◆ **WORK REQUEST**: From the line containing "The height and width of the screenshot is (448, 565)." down to the line containing "Open Repository in" in the records below, reproduce every line exactly, ends included, and omit all others.

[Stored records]
"""

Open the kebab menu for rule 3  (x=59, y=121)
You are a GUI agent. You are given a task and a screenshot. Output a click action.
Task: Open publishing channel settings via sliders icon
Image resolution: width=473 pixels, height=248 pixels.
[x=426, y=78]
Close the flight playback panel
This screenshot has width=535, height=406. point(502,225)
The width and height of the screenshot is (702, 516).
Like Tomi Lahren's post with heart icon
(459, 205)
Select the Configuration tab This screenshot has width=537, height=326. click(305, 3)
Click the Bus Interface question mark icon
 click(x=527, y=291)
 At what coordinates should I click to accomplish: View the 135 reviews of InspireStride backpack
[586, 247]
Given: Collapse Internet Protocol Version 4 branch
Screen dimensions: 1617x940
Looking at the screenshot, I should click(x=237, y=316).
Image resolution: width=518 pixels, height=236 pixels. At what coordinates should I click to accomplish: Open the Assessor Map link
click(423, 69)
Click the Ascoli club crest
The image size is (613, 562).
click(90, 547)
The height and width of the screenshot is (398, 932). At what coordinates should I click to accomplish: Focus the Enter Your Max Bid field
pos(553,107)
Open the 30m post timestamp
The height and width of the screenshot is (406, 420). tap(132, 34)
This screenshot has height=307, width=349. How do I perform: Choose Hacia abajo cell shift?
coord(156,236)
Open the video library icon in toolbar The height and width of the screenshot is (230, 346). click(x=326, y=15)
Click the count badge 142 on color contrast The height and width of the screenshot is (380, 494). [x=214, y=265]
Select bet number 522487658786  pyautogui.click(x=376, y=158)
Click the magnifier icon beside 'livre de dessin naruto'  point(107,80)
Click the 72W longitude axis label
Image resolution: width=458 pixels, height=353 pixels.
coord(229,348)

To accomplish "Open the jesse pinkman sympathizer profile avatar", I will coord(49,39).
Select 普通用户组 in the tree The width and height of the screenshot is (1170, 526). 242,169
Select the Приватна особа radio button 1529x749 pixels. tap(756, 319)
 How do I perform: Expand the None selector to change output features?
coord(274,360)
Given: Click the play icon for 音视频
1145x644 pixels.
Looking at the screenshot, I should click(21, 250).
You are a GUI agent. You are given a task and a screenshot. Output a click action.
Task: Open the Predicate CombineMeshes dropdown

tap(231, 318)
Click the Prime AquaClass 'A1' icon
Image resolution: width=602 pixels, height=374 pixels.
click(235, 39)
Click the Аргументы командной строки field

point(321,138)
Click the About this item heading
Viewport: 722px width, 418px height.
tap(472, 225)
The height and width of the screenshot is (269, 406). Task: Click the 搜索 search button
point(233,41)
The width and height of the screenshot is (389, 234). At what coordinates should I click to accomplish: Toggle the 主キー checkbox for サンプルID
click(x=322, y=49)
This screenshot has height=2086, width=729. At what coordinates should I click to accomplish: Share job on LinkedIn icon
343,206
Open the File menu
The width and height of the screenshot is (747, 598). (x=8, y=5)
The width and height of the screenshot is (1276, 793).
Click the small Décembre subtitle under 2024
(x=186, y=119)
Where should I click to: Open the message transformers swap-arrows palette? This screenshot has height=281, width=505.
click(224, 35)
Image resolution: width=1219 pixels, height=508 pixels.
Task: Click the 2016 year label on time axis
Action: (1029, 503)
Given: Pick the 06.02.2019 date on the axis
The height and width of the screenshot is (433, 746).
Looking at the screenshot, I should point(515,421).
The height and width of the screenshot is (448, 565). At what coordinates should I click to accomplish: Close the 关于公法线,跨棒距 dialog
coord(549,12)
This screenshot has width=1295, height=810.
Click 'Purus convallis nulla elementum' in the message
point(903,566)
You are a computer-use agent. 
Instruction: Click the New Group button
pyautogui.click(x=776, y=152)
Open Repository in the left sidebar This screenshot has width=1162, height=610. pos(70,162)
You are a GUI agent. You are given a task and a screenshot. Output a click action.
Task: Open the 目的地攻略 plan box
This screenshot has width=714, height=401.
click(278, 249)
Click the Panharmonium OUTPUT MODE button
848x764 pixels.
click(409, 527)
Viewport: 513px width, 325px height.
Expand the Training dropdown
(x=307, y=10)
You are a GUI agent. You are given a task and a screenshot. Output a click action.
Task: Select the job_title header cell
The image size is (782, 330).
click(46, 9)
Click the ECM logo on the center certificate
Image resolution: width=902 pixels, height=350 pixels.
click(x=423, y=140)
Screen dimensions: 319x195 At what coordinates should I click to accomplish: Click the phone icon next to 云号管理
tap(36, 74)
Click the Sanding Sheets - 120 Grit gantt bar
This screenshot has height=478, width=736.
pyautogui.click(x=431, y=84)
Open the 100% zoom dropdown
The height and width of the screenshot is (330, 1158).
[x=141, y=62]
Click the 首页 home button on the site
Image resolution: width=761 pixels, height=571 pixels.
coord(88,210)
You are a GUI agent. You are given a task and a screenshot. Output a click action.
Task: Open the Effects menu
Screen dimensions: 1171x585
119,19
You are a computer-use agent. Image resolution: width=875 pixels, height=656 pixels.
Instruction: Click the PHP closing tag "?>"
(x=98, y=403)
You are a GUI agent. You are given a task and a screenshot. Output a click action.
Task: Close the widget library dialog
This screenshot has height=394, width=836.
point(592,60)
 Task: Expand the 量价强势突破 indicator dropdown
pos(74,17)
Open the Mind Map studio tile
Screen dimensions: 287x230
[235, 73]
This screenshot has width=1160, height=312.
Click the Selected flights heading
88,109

"""

◆ **TASK RESULT**:
The height and width of the screenshot is (448, 565). At what coordinates should I click to accomplish: Close the 关于公法线,跨棒距 dialog
coord(549,12)
This screenshot has width=1295, height=810.
Click 'Purus convallis nulla elementum' in the message
point(903,566)
You are a computer-use agent. 
Instruction: Click the New Group button
pyautogui.click(x=776, y=152)
Open Repository in the left sidebar This screenshot has width=1162, height=610. pos(70,162)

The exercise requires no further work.